The two Senators from Connecticut, Messrs. Foster and Dixon, both rather extreme Republicans, expressed their determination to let "party slide" in preference to endangering the Union. Whatever the South might demand within the limits of the Constitution they were prepared to grant, and they would also meet the question free from all party feeling. They repudiated the assertion that the people of the North hated the people of the South, and did not believe that the people of the South entertained such enmity to the North as had been represented.

Preston King, in reply to some questions from Mr. Benjamin, declared that he had no fears of a dissolution of the Union. The present excitement did not trouble him in the least. As to secession, he recognized no such right, and would have the Government treat a rebellious State as it would a rebellious citizen.

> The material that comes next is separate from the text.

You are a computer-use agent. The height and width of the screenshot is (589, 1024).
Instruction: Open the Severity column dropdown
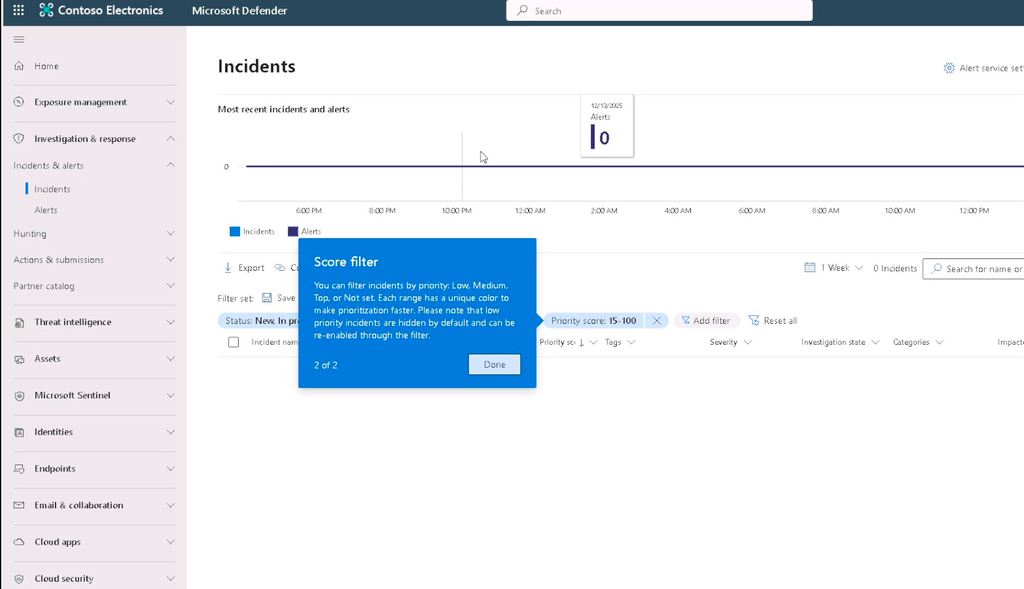(748, 342)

General Jackson had settled that point to the satisfaction of the whole Union. These, with a few snarling remarks from Mr. Sumner, accompanying a letter, which he read, of Gen. Jackson's, on the subject of secession, were the evidences during the debate of an uncompromising spirit on the Republican side. Jefferson Davis and Mr. Brown, of Mississippi, both regarded secession as a fixed fact, requiring only time for its consummation, and therefore was opposed to the resolution and to all compromises. It was now "too late" was their cry, and they could not vote for a resolution looking to a compromise, when they did not believe that any could be made or would be accepted. The people hate each other in their hearts, and compromises cannot change the sentiment of the people.

In the House, Mr. Hawkins, of Florida, again explained his position in asking to be excused from serving on the Committee of Thirty-three.

Mr. Vallandigham proposed to vote for the motion to excuse Mr. Hawkins. It is, he said, idle to attempt to coerce a gentleman to serve upon this Committee, who assigns such reasons for his refusal as the gentleman from Florida has given; and in justice to him and his State, but above all, to the very purpose of the Committee itself, I cannot so vote.--You may decline to excuse him, but you cannot compel him to discharge with good will or alacrity the duties you impose upon him. But what kind of conciliation and compromise is that which begins by forcing a man to serve on a Committee raised for the very purpose of peace? What prospect, in God's name — I speak it reverently — is there of adjustment, when you are obliged to resort to compulsion to make up your Committee on conference and adjustment? I pass by, without comment, the fact that with far more propriety and effect this proposition might have come from the Republican party in this House — the party that has just triumphed in the election which is the culminating point of all our controversies and of the dangers which surround us. The gentleman who is the Chairman of this Committee, (Mr. Corwin,) distinguished for his age, experience, eloquence and moderation, to say nothing of his position as the leader of that party, might have assumed the responsibility of taking the initiative in that great work of reconciliation, which alone can save us now, instead of allowing it to be devolved upon the representative of that particular spot in Virginia which abolition madness and wickedness selected as the weakest point of attack along the entire slaveholding borders of this Confederacy.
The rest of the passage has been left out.